На этом психологическом фоне Кузмин впервые попадает на "Башню" Вячеслава Иванова, то есть в самый центр петербургского литературного мира. Впервые это произошло 18 января 1906 года, когда на "среде" читался реферат Л. Галича (Габриловича) о соотношении религии и мистики, показавшийся Кузмину "длиннейшим и скучнейшим". Да и на хозяев "Башни" он произвел (во всяком случае, на Л. Д. Зиновьеву-Аннибал) неблагоприятное впечатление. Можно предположить, что Кузмин высказал какие-то свои взгляды на события революции и был ею сразу зачислен в "черносотенные поэтишки". Но зато на этом вечере Кузмин познакомился с Брюсовым и его внимание сразу же привлек. Из дневниковой записи мы знаем, что на "среде" Кузмин ничего не читал и попал в поле зрения московского поэта и фактического редактора журнала "Весы" как автор "Зеленого сборника". Но уже при первой более интимной встрече определилось, что визитной карточкой Кузмина сделались "Александрийские песни". Конечно, и "Крылья" были для определенного круга слушателей (еще не читателей) в известной степени притягательными, и совсем не исключено, что сопряженные потом Зинаидой Гиппиус с ними "Тридцать три урода" Л. Д. Зиновьевой-Аннибал были написаны под воздействием, хотя бы опосредованным, повести Кузмина, но Брюсов заинтересовался не ими.

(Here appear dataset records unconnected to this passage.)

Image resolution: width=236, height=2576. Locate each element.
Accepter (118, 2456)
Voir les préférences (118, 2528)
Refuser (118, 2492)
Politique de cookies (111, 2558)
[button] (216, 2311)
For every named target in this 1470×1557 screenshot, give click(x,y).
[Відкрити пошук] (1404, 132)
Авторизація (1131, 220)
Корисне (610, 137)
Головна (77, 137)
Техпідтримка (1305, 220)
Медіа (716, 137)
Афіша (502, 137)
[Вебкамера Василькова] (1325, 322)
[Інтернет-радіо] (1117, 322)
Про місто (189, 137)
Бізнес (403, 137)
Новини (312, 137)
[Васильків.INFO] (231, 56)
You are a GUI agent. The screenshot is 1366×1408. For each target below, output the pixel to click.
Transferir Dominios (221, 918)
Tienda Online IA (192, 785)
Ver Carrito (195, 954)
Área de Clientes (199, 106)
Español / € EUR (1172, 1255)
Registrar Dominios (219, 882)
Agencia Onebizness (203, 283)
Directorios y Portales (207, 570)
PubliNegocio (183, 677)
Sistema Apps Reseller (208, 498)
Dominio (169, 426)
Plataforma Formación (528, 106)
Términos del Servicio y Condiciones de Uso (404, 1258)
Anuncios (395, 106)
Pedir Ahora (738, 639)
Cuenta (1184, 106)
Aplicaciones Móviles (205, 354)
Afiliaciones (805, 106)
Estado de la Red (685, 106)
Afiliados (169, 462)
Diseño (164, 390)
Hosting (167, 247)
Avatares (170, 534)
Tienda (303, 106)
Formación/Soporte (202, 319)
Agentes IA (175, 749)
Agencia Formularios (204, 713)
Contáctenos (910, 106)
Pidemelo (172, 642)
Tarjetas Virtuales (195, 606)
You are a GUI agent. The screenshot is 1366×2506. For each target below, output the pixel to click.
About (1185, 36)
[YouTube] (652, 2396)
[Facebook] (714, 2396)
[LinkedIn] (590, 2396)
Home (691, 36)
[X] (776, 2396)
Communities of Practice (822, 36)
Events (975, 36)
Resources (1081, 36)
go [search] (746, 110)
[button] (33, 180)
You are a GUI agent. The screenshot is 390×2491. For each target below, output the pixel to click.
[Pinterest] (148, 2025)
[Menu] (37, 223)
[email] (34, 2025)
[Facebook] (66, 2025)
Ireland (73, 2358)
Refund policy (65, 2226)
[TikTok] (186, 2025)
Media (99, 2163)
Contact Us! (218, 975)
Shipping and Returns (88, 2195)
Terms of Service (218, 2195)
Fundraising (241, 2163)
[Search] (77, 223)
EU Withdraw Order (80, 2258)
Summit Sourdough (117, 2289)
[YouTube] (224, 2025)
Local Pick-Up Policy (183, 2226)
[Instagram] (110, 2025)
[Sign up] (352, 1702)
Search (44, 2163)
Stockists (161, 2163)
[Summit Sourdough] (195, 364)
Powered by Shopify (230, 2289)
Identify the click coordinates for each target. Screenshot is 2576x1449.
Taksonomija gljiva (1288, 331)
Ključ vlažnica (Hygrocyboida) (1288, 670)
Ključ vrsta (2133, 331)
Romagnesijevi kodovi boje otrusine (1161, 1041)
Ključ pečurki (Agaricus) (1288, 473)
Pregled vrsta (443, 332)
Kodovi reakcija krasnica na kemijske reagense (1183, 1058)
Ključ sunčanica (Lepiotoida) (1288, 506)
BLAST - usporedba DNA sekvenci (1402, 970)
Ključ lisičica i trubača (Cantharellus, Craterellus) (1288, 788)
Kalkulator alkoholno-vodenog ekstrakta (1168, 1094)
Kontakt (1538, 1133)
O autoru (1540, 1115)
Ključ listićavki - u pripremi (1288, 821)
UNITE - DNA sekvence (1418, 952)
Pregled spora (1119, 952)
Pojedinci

20 января Кузмин записывает: "После обеда отправился к Каратыг<иным>, там были Нувель, Нурок, потом Брюсов, он очень приличен и не без charmes, только не знаю, насколько искрен. Тут были сплетни про "Руно", Иванова и Мережковского, он почему-то Юрашу <Ю. Н. Верховского> представлял совсем молодым и потом заявил, что думает, что журнальная деятельность мне менее по душе. Но "Алекс<андрийские> песни" будут в "Весах" не ранее апреля, положим, и если что вздумаю написать, чтобы прислал, и что "Весы" будут мне высылаться. Не знаю, насколько это верно, т<ак> к<ак> главной целью его было завербовать Юрашу". Относительно последнего Кузмин явно заблуждался, ибо вскоре после этого собрания Брюсов извещал своего соратника, издателя "Скорпиона" и "Весов" С. А. Полякова: "…нашел весь состав Зеленого Сборника, из которых Верховский и Кузмин могут быть полезны как работники в разных отношениях".
Именно с этого вечера началось постоянное и почти безоблачное сотрудничество Кузмина с крупнейшим и наиболее значительным журналом русского символизма. Опоздав к его началу, в момент наибольшего расцвета популярности Кузмин оказался среди тех, на кого Брюсов возлагал особенно большие надежды. Не случайно он не раз защищал Кузмина от критики, благожелательно (хотя далеко не всегда безошибочно; именно ему принадлежит сомнительная честь приложения к поэзии Кузмина французской поговорки: "Его стакан мал, но он пьет из своего стакана", которая до сих пор как бы носится в воздухе при разговоре о Кузмине) рецензировал его произведения, вел дружественную переписку.